As Vox’s Alex Ward has explained, the DPA, which President Donald Trump has used to provide some medical equipment, would allow the federal government to require that companies fulfill its orders before they complete any other commercial orders.
In early December, Biden announced a goal of 100 million vaccine shots in his first 100 days, but vaccine distribution woes imperil this benchmark. Biden himself threw cold water on this goal in his remarks when he pointed out that the Trump administration’s goal of vaccinating 20 million Americans by the year’s end is extremely unlikely seeing as the United States has only vaccinated “a few million” people so far.
Earlier on Tuesday, Vice President-elect Kamala Harris received her first shot of the Moderna vaccine in Washington, DC, on live TV. Biden received the Pfizer/BioNTech vaccine on December 21, also on live TV as part of his bid to increase confidence in the safety of the inoculation. And Vice President Mike Pence received the Pfizer/BioNTech vaccine a few days earlier.
Along with his goal of mass vaccinations, Biden also recently pledged two other priorities: universal mask-wearing and reopening the majority of schools within his first 100 days.

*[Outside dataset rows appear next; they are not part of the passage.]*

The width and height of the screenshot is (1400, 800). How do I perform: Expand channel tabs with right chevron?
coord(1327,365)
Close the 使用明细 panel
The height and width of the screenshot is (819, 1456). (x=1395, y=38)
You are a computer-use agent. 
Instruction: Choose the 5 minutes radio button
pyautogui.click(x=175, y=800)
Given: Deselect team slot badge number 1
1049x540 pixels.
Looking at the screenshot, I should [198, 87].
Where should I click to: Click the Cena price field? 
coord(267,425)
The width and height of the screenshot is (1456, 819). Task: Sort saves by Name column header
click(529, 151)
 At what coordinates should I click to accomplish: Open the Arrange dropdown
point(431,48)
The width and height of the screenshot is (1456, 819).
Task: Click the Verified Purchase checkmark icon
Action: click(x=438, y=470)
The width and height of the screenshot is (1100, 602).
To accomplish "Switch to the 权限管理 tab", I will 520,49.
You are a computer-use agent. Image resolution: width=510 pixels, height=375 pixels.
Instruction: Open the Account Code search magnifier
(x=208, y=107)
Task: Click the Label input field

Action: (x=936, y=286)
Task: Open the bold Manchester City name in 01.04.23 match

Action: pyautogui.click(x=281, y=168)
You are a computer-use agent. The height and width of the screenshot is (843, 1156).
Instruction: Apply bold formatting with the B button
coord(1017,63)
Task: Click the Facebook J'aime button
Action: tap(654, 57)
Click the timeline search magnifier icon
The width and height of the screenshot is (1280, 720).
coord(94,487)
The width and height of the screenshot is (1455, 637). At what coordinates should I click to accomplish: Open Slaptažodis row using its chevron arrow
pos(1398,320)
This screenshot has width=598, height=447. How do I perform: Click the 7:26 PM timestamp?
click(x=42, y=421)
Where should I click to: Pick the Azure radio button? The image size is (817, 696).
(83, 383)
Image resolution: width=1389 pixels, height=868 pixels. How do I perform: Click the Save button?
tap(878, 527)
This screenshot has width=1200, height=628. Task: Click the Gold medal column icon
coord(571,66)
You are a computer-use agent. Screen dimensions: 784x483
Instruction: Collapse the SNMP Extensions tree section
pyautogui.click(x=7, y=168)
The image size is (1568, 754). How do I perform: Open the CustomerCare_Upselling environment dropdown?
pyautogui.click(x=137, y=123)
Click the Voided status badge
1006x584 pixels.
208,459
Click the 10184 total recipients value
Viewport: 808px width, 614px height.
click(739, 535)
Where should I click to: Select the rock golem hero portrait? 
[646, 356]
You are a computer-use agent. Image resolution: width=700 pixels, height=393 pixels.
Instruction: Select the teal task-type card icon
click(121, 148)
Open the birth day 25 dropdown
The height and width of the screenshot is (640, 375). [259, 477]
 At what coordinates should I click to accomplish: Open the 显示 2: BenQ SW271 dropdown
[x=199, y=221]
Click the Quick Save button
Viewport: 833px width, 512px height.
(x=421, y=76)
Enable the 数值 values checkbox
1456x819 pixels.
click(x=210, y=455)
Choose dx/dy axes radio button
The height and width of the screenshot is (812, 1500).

He reiterated the importance of both of these objectives in this speech, noting that Congress needed to allocate funds to schools so that they can reopen.
Today, I’m announcing key COVID-19 priorities for the first 100 days of my administration:
– Everyone wears a mask
– 100 million vaccinations
– Reopen the majority of schools
With these steps, we can change the course of the disease and change life in America for the better.
— Joe Biden (@JoeBiden) December 8, 2020
“It’s not small what we’re asking of you, but we’re in this together,” Biden said, acknowledging the difficulty of asking people to continue social distancing and mask-wearing for several more months. Though Biden’s speech was focused on charting a clear course to defeating the virus, in his self-described best-case scenario — where a million Americans a day are receiving the vaccine — the country could be well into 2021 before coming close to herd immunity.
It’s a long, cold Covid-19 winter
Biden’s remarks come as Covid-19 cases have surged to their highest levels over the holiday season. On December 28, the day before Biden’s address, the United States recorded over 189,000 new cases and almost 1,900 deaths.
Vox’s German Lopez analyzes weekly where each state is on Covid-19 cases, infection rates, and test positivity rates based on data from the New York Times and the Census Bureau. As of his most recent pre-holiday update on December 16, not a single state had “fewer than four daily new coronavirus cases per 100,000 people.” Lopez writes that daily case rates are the “most straightforward way to measure whether any place is experiencing a big coronavirus outbreak.”
While experts have not definitively traced a surge due to Thanksgiving and Christmas gatherings, expectations are that cases and deaths will spike in the coming weeks.